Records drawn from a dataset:
++++++

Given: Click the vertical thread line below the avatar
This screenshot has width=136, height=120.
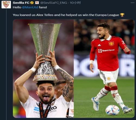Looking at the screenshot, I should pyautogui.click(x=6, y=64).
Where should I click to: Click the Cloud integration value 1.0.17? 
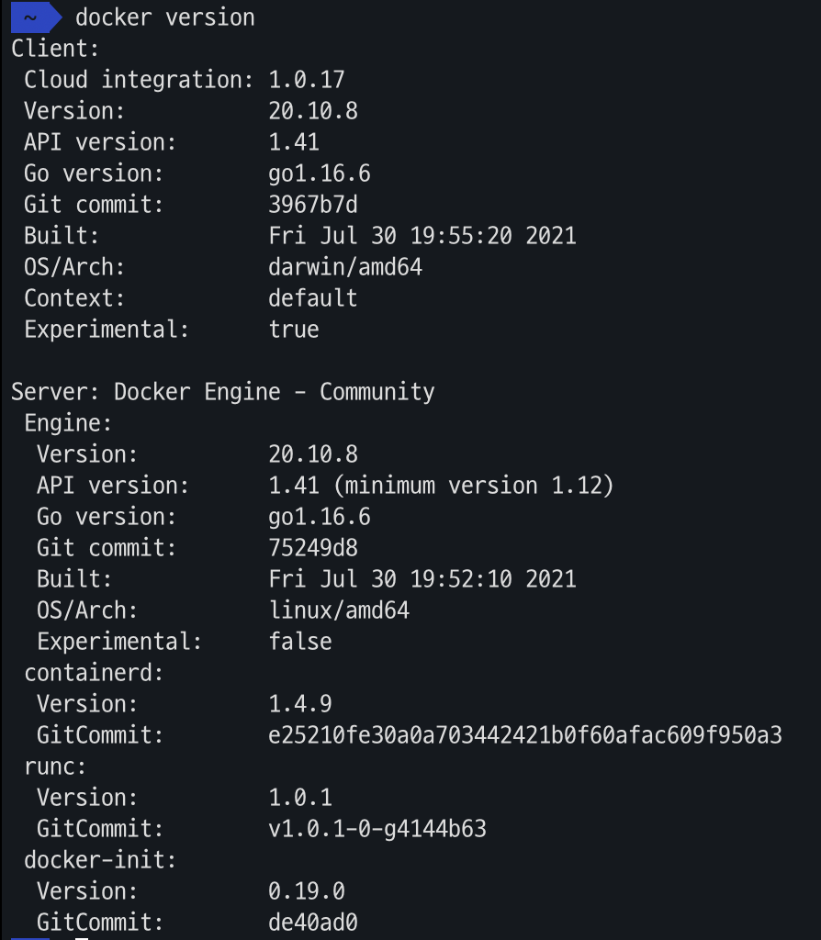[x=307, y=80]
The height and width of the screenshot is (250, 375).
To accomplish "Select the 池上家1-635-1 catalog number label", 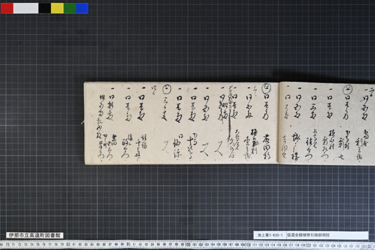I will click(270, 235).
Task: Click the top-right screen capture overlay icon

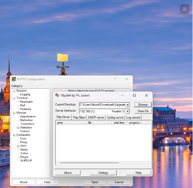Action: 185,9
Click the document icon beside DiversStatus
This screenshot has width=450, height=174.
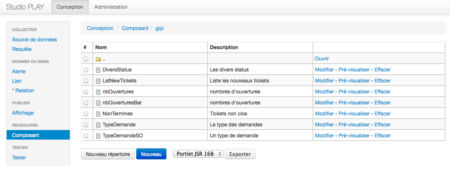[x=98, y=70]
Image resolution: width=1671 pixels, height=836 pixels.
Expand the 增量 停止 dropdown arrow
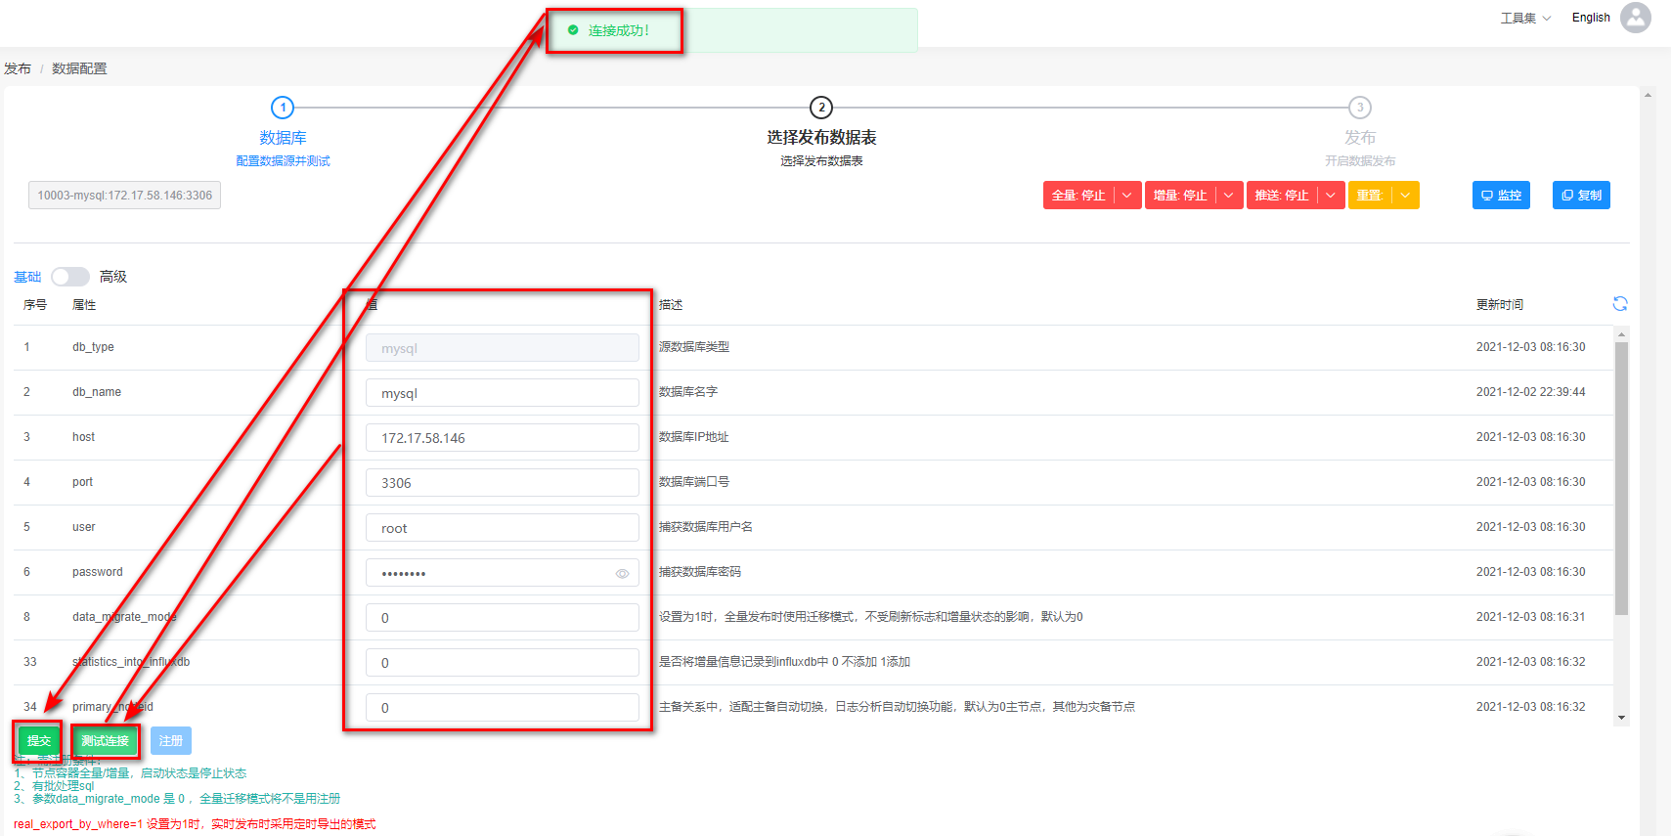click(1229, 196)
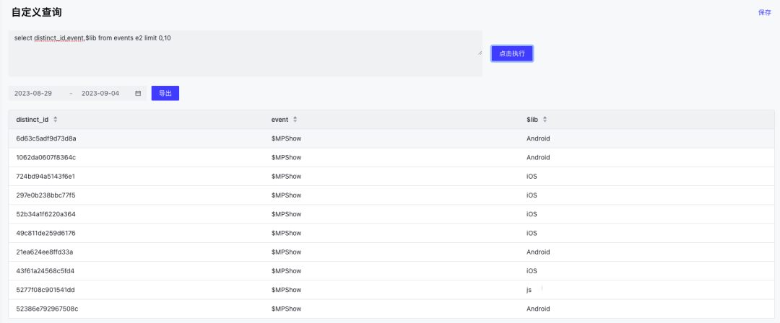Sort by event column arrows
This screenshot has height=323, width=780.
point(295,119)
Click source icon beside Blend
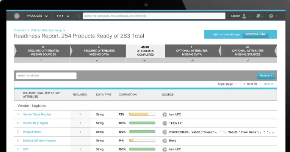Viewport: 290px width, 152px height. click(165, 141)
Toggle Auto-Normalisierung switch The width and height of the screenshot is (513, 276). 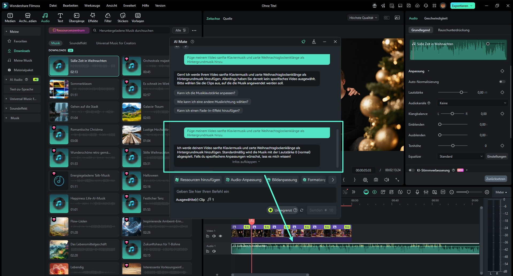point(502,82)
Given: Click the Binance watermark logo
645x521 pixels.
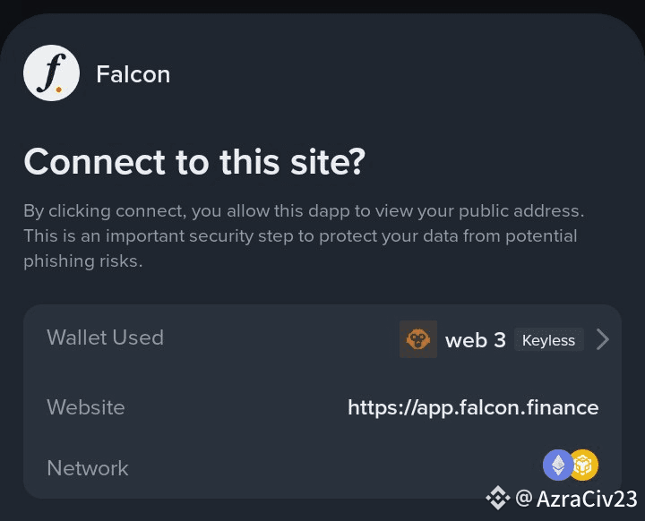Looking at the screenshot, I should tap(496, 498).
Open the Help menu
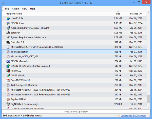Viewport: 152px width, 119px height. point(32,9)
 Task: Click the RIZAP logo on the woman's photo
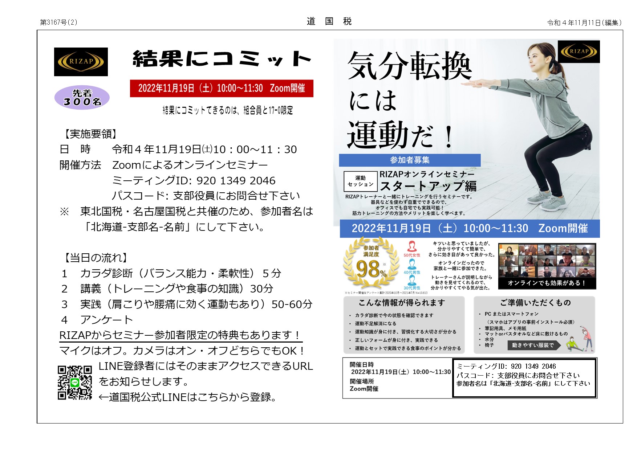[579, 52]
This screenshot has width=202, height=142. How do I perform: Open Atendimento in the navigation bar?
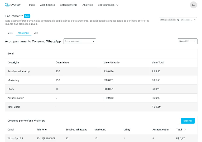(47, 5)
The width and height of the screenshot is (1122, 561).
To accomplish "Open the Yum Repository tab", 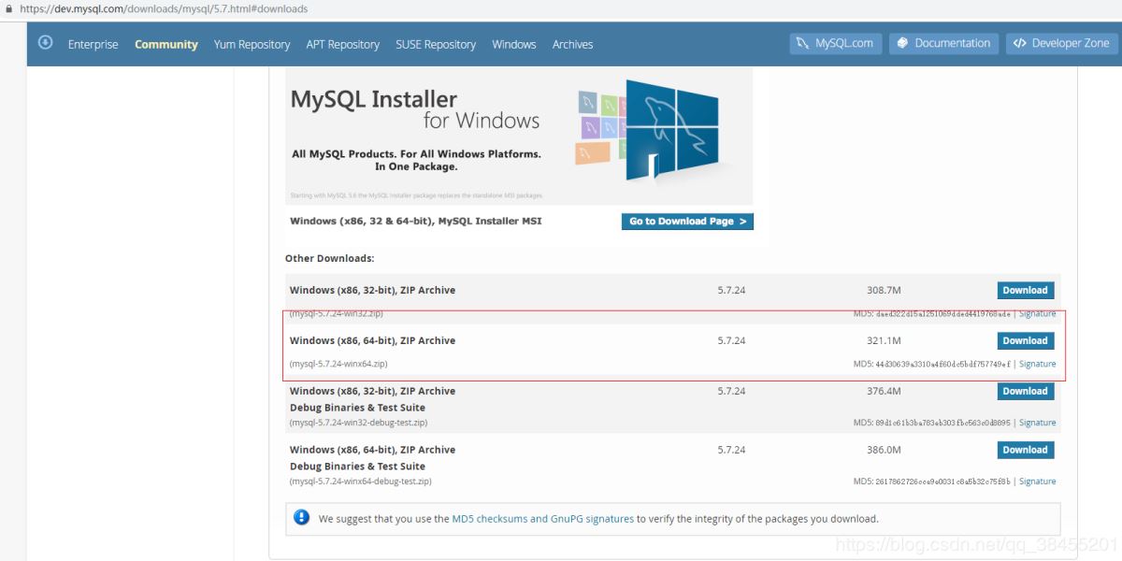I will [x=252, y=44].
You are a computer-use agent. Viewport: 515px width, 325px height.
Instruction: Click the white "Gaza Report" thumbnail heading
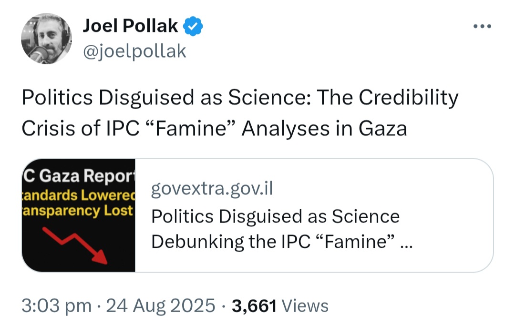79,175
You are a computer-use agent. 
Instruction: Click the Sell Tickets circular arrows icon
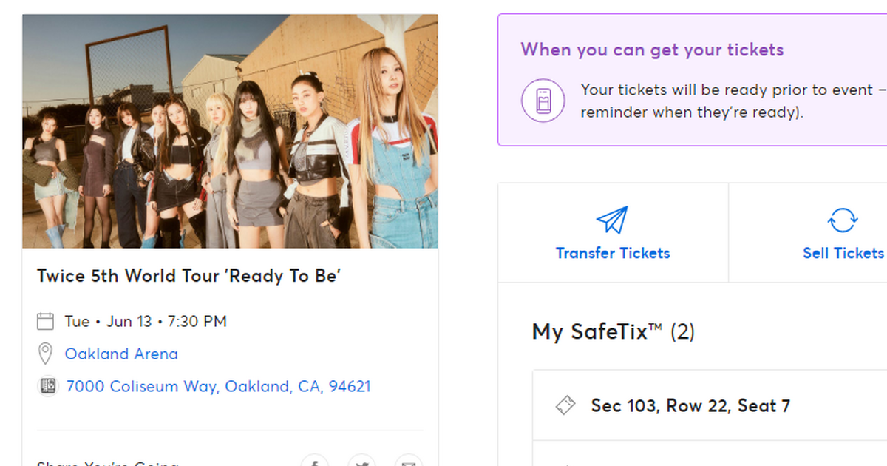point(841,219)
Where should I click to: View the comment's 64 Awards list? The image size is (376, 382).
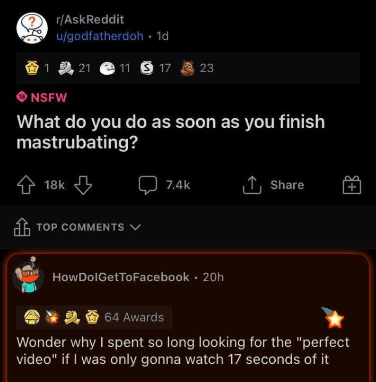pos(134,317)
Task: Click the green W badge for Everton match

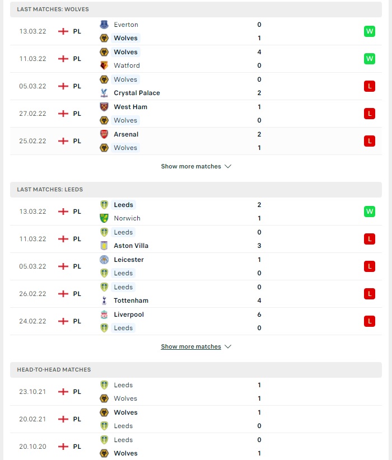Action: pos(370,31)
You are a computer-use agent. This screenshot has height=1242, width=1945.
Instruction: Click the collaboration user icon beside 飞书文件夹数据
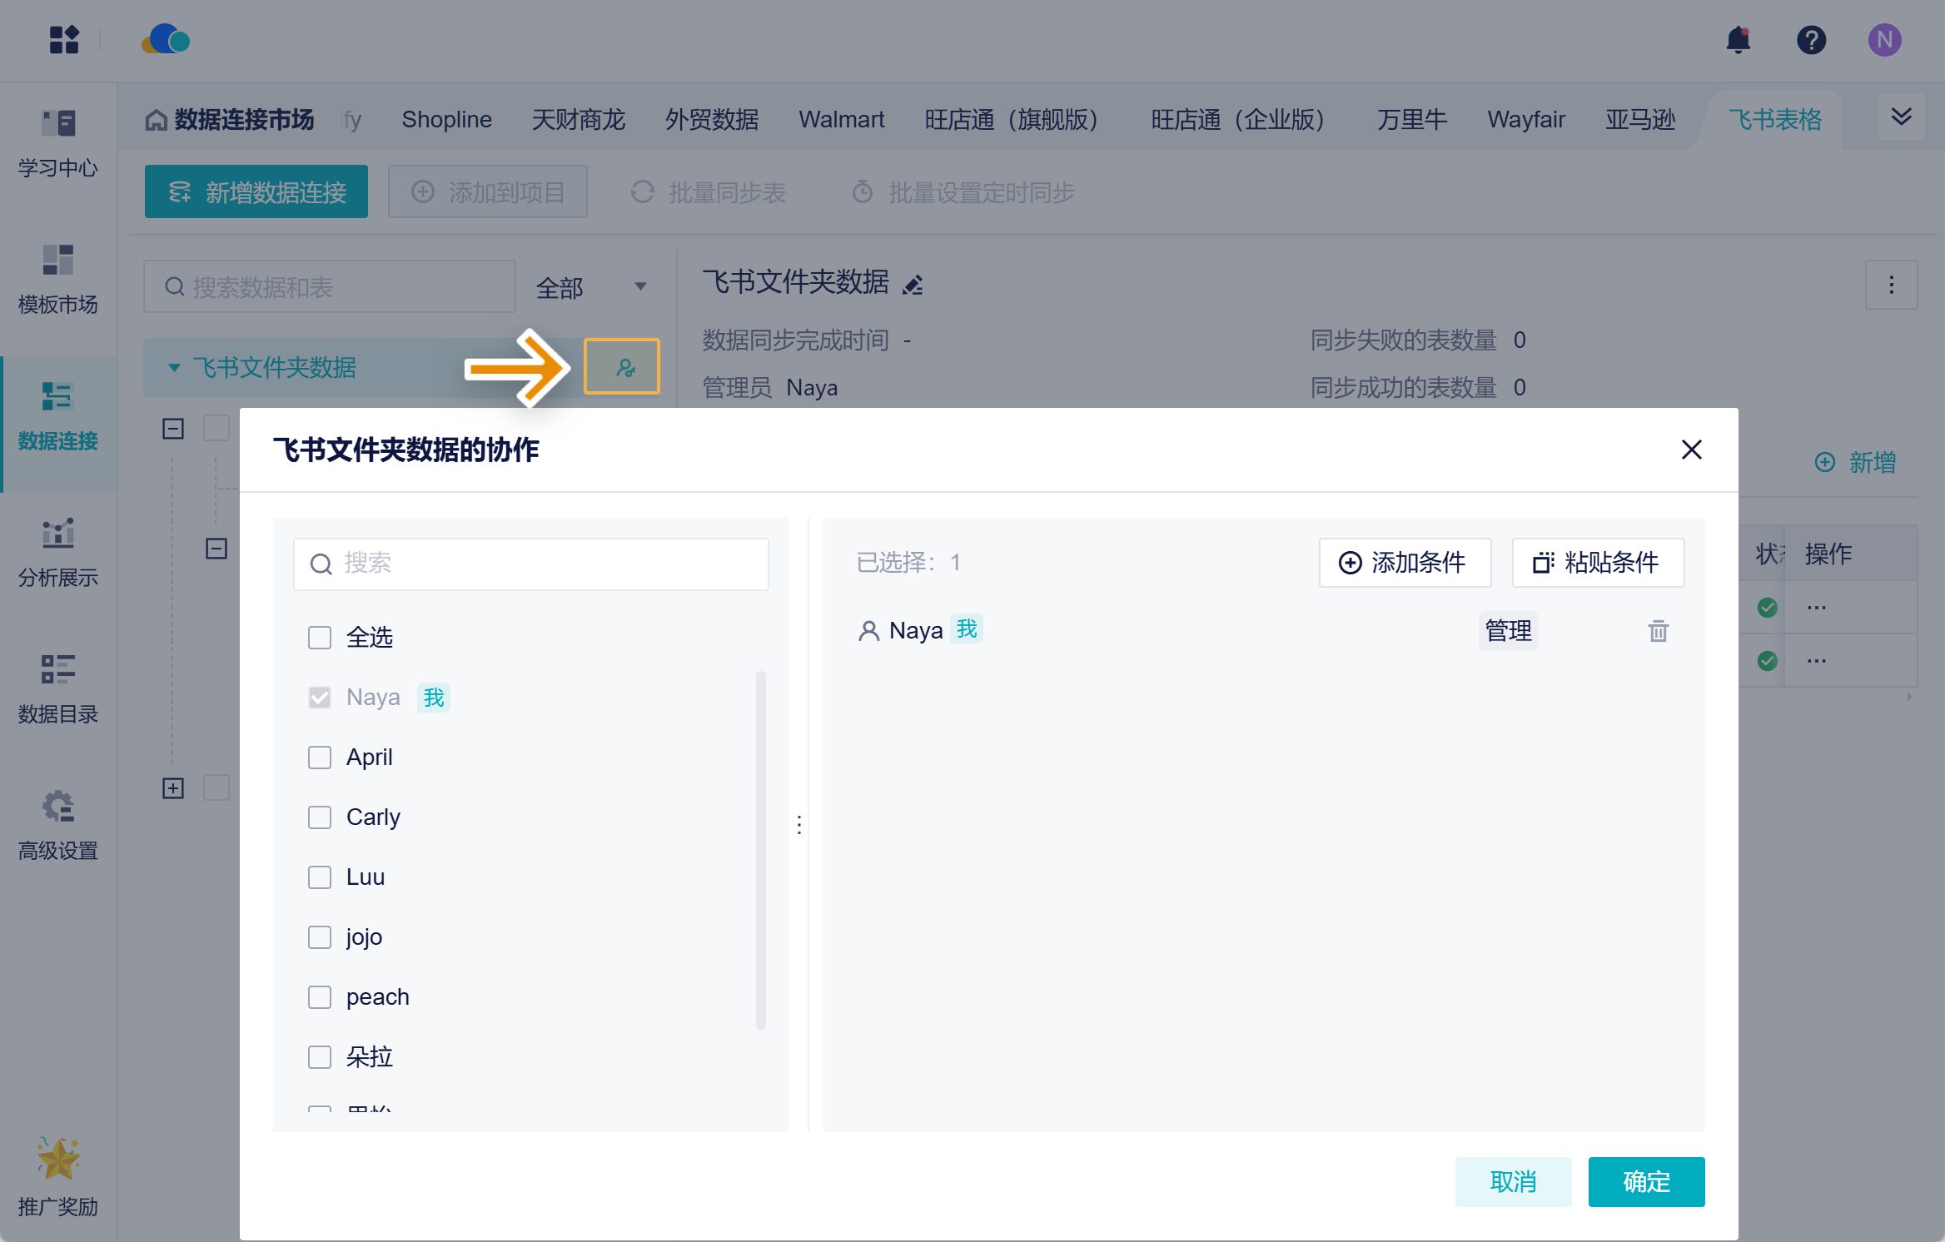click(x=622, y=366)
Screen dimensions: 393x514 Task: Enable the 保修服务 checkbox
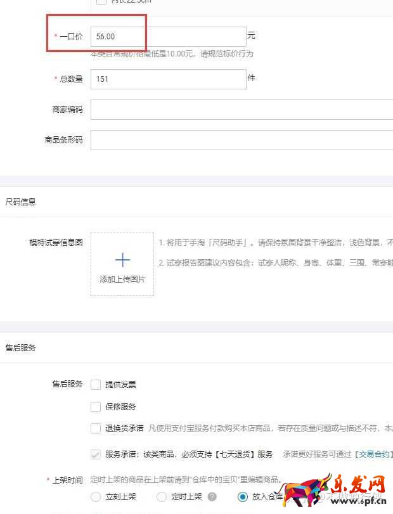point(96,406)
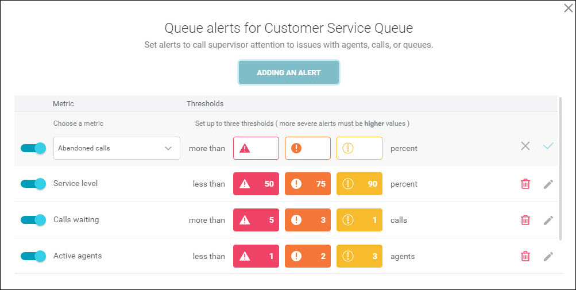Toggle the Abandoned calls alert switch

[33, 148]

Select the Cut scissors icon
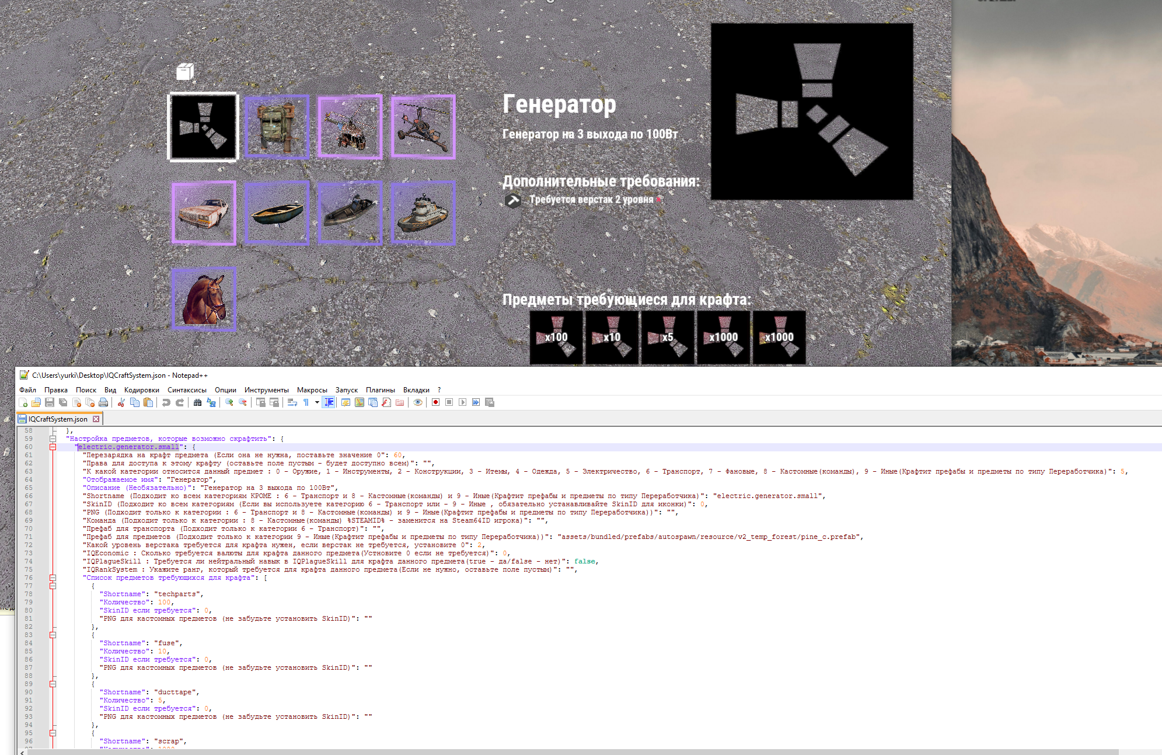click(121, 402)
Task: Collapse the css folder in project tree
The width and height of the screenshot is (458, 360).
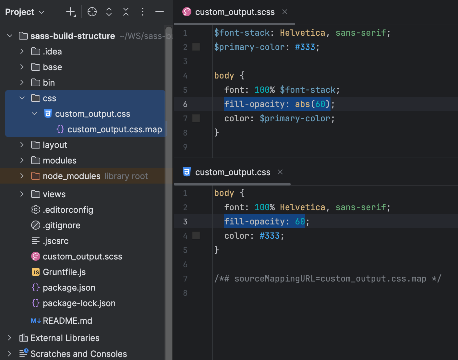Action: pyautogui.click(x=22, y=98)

++++++

Instructions to follow: Beginning at the line above that contains "Instruction: Click the white" and going on through the line that contains "Task: Collapse the css folder in project tree", please copy every line exactly, leaving the pictures out and adding nothing.

Answer to the problem:
Instruction: Click the white "Gaza Report" thumbnail heading
79,175
You are a computer-use agent. 
Instruction: Click the Sell Tickets circular arrows icon
point(841,219)
Where should I click to: View the comment's 64 Awards list? The image size is (376, 382).
pos(134,317)
Task: Click the green W badge for Everton match

Action: pos(370,31)
You are a computer-use agent. This screenshot has height=1242, width=1945.
Instruction: Click the collaboration user icon beside 飞书文件夹数据
click(x=622, y=366)
Screen dimensions: 393x514 Task: Enable the 保修服务 checkbox
point(96,406)
Toggle the Abandoned calls alert switch

[33, 148]

Select the Cut scissors icon
click(121, 402)
Task: Collapse the css folder in project tree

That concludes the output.